Capture Lineage Information In Hive Hooks

Background

In Hive, lineage information is captured in the form of LineageInfo object. This object is created in the SemanticAnalyzer and is passed to the HookContext object. Users can use the following existing Hooks or implement their own custom hooks to capture this information and utilize it.

Existing Hooks

To facilitate the capture of lineage information in a custom hook or in a use case where the existing hooks are not set in hive.exec.post.hooks, a new configuration hive.lineage.hook.info.enabled was introduced in HIVE-24051. This configuration is set to false by default.

To provide filtering capability on query type in the lineage information, a new configuration hive.lineage.hook.info.query.type was introduced in HIVE-28409, with default value as “ALL”. Users can tune the configuration accordingly to capture lineage information only for the required query types.
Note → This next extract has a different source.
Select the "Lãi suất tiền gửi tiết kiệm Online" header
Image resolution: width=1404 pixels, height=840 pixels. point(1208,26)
In HIVE-28409, the previously introduced configuration hive.lineage.hook.info.enabled was marked as deprecated.

NOTE: HIVE-28409, will be available in Hive-4.1.0 release.

Usage example:

hive.lineage.hook.info.query.type=ALL                                -- will capture lineage info for all the queries.
hive.lineage.hook.info.query.type=CREATE_VIEW,CREATE_TABLE_AS_SELECT -- will capture lineage info related to these 2 particulare query types only.
hive.lineage.hook.info.query.type=NONE                               -- will not capture lineage info for any query.

Previously, to capture lineage information, users has 2 ways:

  1. Set any of the above mentioned existing hooks in hive.exec.post.hooks configuration.
  2. Set hive.lineage.hook.info.enabled as true in cluster and restart HiveServer2 service. (Valid since Hive-4.0.0 release).
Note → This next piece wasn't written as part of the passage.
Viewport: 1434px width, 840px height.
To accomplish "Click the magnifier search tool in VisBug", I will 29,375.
NOTE: Just by enabling hive.lineage.hook.info.enabled, lineage information for “Create View” query type won’t be captured, user has to set the existing hooks in hive.exec.post.hooks along with their custom hook class name.

Changes done in HIVE-28768

The hardcoded values of the existing hooks that capture lineage information in SemanticAnalyzer and Optimizer code has been removed and to determine, whether lineage information should be captured or not, the value of hive.lineage.hook.info.query.type configuration is checked. The default value of hive.lineage.hook.info.query.type has been set to “NONE”.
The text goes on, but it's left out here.